• [WHAT THIS TASK INVOLVES]:
Below are the records; return every line from the one that contains "Image resolution: width=1568" to the last, exactly, skipping the pictures.
- - -
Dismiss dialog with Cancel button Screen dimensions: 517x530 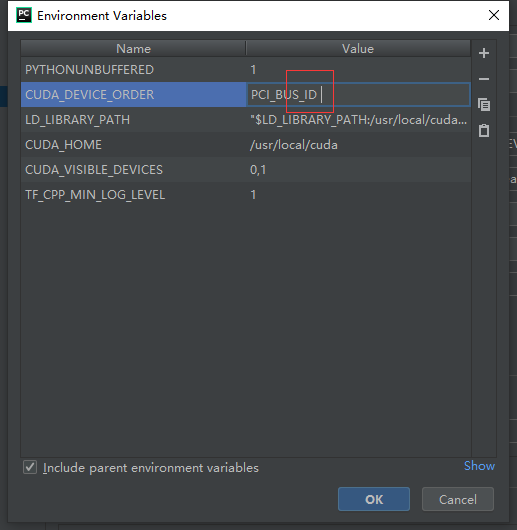tap(458, 499)
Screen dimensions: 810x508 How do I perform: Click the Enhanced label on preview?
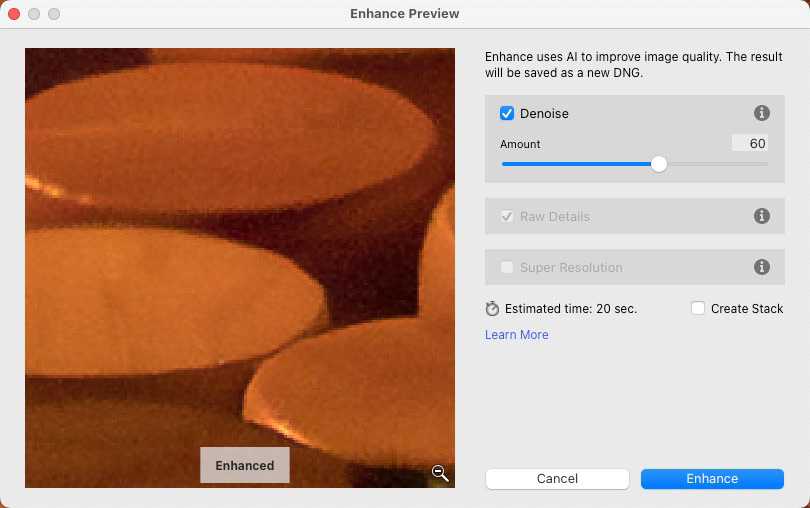click(245, 465)
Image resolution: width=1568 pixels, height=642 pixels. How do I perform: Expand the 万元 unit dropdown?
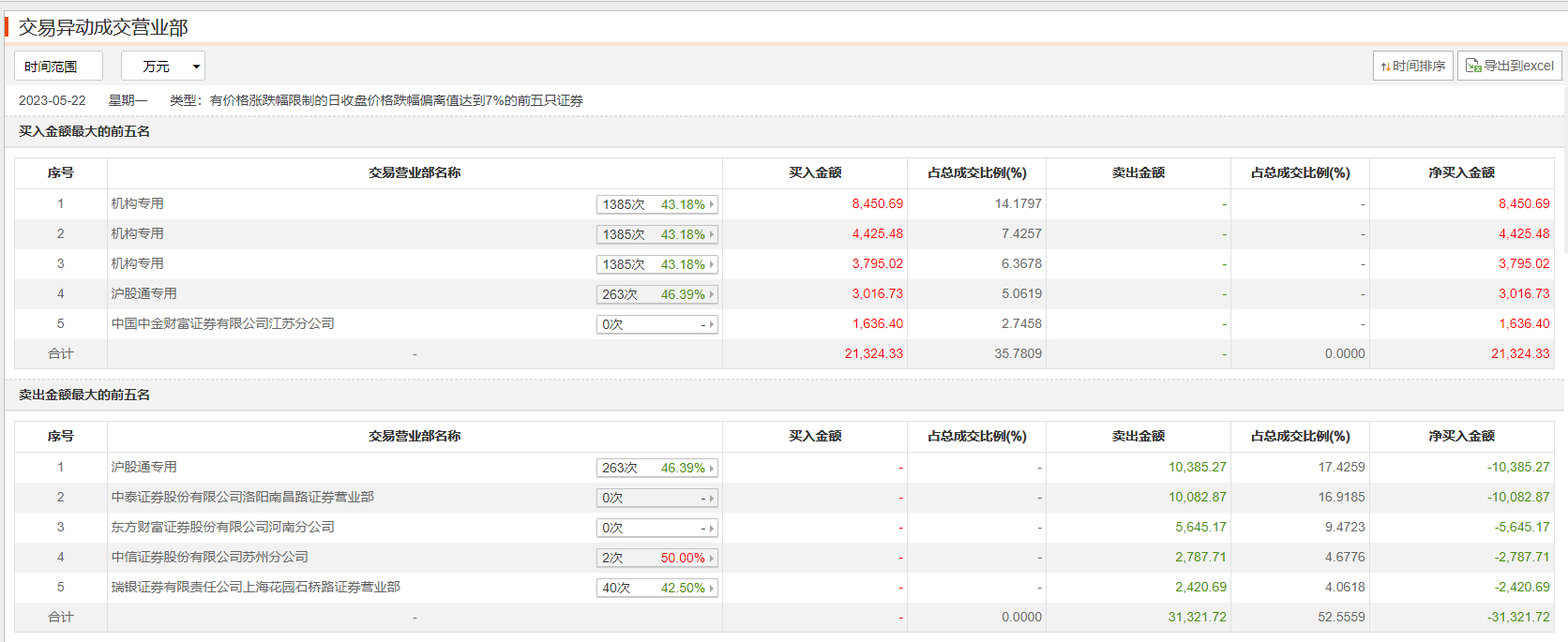163,67
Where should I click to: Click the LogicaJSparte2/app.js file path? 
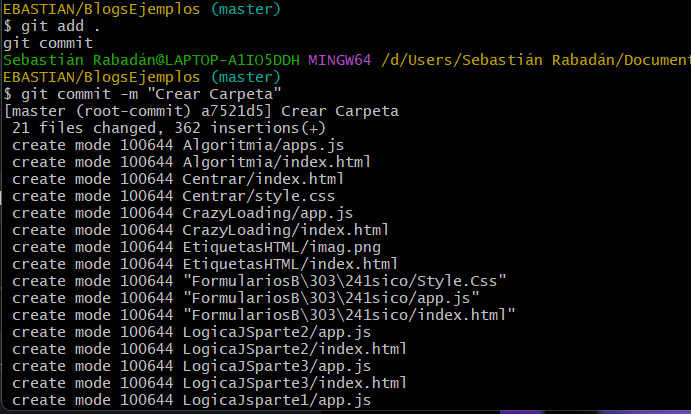[x=276, y=332]
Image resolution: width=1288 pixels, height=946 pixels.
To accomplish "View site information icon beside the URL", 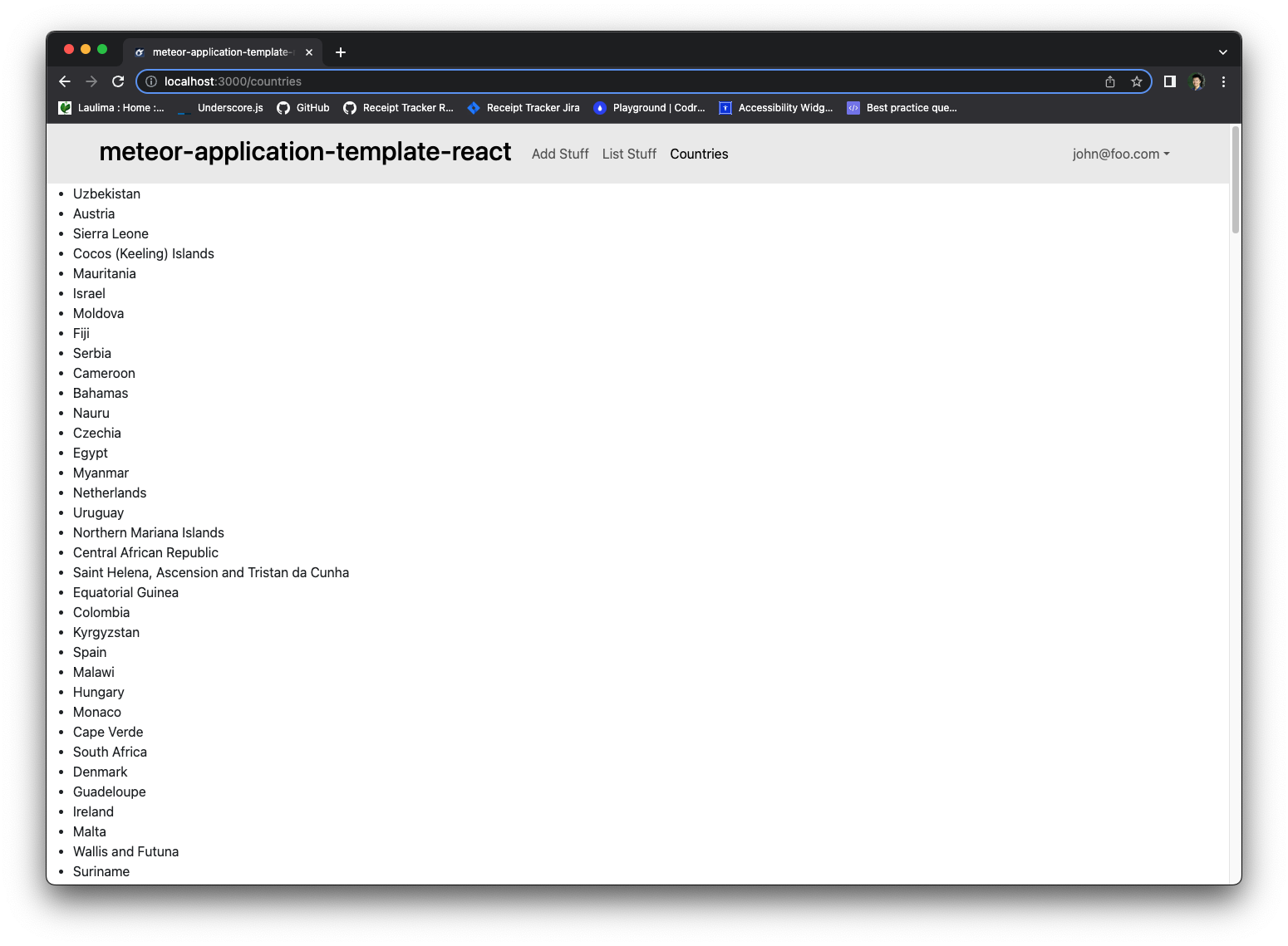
- - -
• [SOLUTION TO THIS EXERCISE]:
Image resolution: width=1568 pixels, height=642 pixels. How do I perform: Expand the 万元 unit dropdown?
163,67
Where should I click to: Click the LogicaJSparte2/app.js file path? 
[x=276, y=332]
Image resolution: width=1288 pixels, height=946 pixels.
To accomplish "View site information icon beside the URL", 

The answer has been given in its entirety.